Tan’s Two-Part Argument
Tan’s first argument is about control. He feels it is an overreach for AI labs to dictate what their customers can do with the information their models share with them. “Controlling what users and customers do with API calls to closed weight models feels constraining,” he told TechCrunch.
He added that there is a role government can play here to normalize the fact that access to intelligence trained on broad public access data should itself also be more a form of a public good than something locked away behind restrictive terms of service.
His second argument centers on consistency. He notes that the proprietary AI labs did not ask permission when they vacuumed up as much human knowledge as they could to train their models. They famously ingested plenty of copyrighted material without the permission of those intellectual property holders. For Tan, it is hard to justify strict control over model outputs when the inputs were gathered so freely.
The Balance Between Open-Weight and Frontier Labs
Tan does not want frontier labs to disappear. He wants to see a balance between open-weight AI labs and frontier labs. “They are at the frontier and driving it forward. We want that to be fundable, and be a great business model ongoing,” he told CNBC. “You want open weight models to give people freedom and access.”

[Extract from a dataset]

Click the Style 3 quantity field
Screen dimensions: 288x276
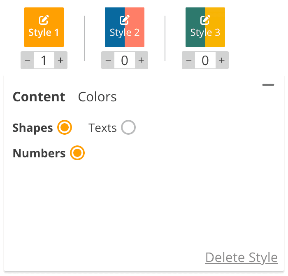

That dual vision is central to his thinking. Frontier labs push the boundaries of what AI can do. Open-weight models distribute that capability widely. Tan believes both can coexist, and that American open-weight labs should be allowed to compete without being treated as bad actors for using standard training techniques.
The Doomer Scenario
For Tan, the true AI doomer scenario is not distillation. It is concentration of power. “The nightmare scenario, the doomer scenario for AI is that there’s just one company,” he said. “It has the best access to capital. It has the best AI researchers. It runs away with it and suddenly there’s one company that’s monolithic. And that would be bad.”
This concern shapes his entire position. If distillation is heavily restricted, only the largest and most well-funded labs can afford to train frontier models from scratch. Smaller open-weight labs would be shut out. The result could be the very monopoly Tan fears.
Tan, who is himself such an avid AI user that he once described himself as having cyber psychosis, wants to see a healthy ecosystem rather than a single dominant player.
Why the Debate Matters
The distillation debate sits at the intersection of several unresolved questions in AI policy. Who owns the knowledge that comes out of a model? Can a company restrict how its API is used? Should the government intervene to protect frontier labs from competition, or to promote open access?
Anthropic’s allegations against Chinese labs raise legitimate security and fraud concerns. Tan’s position does not deny those concerns. He specifically opposes stolen credentials and hidden identities. His argument is that legitimate, front-door distillation by American labs should not be lumped in with illicit attacks.
That distinction may prove important as regulators consider how to respond. A blanket crackdown on distillation could harm the open-weight ecosystem that many developers and researchers rely on. A targeted approach focused on fraud and unauthorized access might address the security concerns without stifling competition.
What Happens Next
Tan’s comments add a prominent voice to a debate that is still unfolding. Anthropic has now released two reports on the issue and its CEO has called for regulatory action. Tan, leading one of the most influential startup accelerators in the world, is pushing back.
The outcome will shape how open-weight AI develops in the United States. If Tan’s view prevails, American open-weight labs could gain more freedom to train on frontier models. If Anthropic’s view prevails, restrictions could tighten. Either way, the question of how AI labs learn from each other is not going away.
For now, Tan’s message is clear: let American labs distill, and worry less about the technique itself than about the concentration of power that restrictive policies could create.